А Сергей Митрофанович снова начинал бредить.
Есть своя логика в том, что называется бредом, пусть и невозможно бывает со стороны соединить разорванные мысли в логическую цепь. Полина не раз убеждалась, как обостряется память у людей, когда они борются один на один со смертью. Память — последнее, что остается с человеком до конца, хотя и говорят, что он без памяти.
Сергей Митрофанович заговорил о Шкодуновиче, который не пускал его на передовую, а он все-таки ушел с НП. «Эх, если бы не Бендеры...» — сказал он, И Полина поняла, что он ранен под Бендерами, куда по комиссарской своей привычке должен был пойти непременно, чтобы находиться среди солдат в день штурма крепости.
Машина подходила к реке: между вековыми деревьями-великанами посверкивали солнечные блики плеса. «Только бы не застрять на берегу», — забеспокоилась Полина, оглядывая Сергея Митрофановича. Длинный накат мучительного бреда, кажется, ослабевал.
Наконец открылся весь Днестр — в пене, взмыленный от непосильной круглосуточной работы. По мосту шла бесконечная колонна автомобилей — понтоны оседали так, что вода хлестала по радиаторам, Нечего было и думать, чтобы остановить всю эту лавину, хлынувшую на запад по рубчатому следу танков.
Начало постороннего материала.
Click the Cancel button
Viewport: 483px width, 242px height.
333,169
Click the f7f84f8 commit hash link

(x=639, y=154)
Но выше моста как раз отчаливал от того берега паром.
— Давайте на паромную переправу, — сказала Полина шоферу.
Однако и здесь выстроились машины, загородившие самый въезд на подмосток. Шофер властно засигналил. Тогда к санитарному легковику подбежал лейтенант-сапер.
— Кого везете?
— Раненого, — ответил сержант.
— Вы, к сожалению, не один.
— Но поймите, — вмешалась Полина, — мы просто не можем ждать. Я везу опасно раненного полковника Родионова.
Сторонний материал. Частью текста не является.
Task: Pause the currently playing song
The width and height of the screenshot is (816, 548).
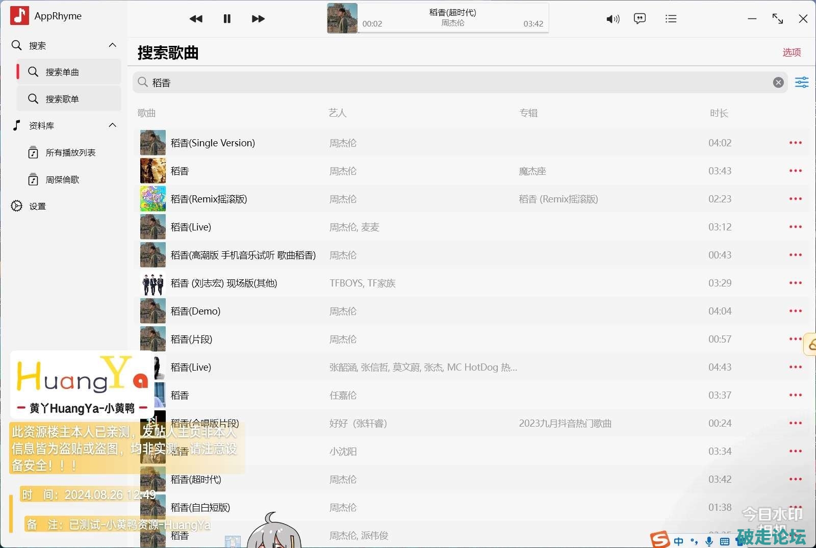Action: pyautogui.click(x=227, y=19)
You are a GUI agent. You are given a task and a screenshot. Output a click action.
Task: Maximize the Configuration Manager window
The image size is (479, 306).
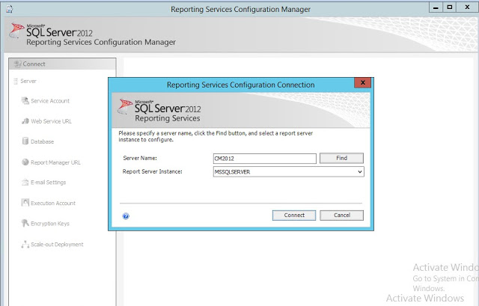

— Как, полковник Родионов ранен?! — не поверил лейтенант и, распахнув дверцу автомобиля, заглянул внутрь, отшатнулся. — Он же меня принимал в партию... На Кавказе...
Лейтенант окликнул своих автоматчиков. Машину пропустили на паром вне очереди. И тут, как на грех, начался обстрел берега.
— Сволочи! — крепко выругался этот взмокший лейтенант-сапер. — Бьют из Бендер каждые десять минут, — добавил он, точно оправдываясь. — Но вы, товарищ капитан, не волнуйтесь, они скоро утихомирятся.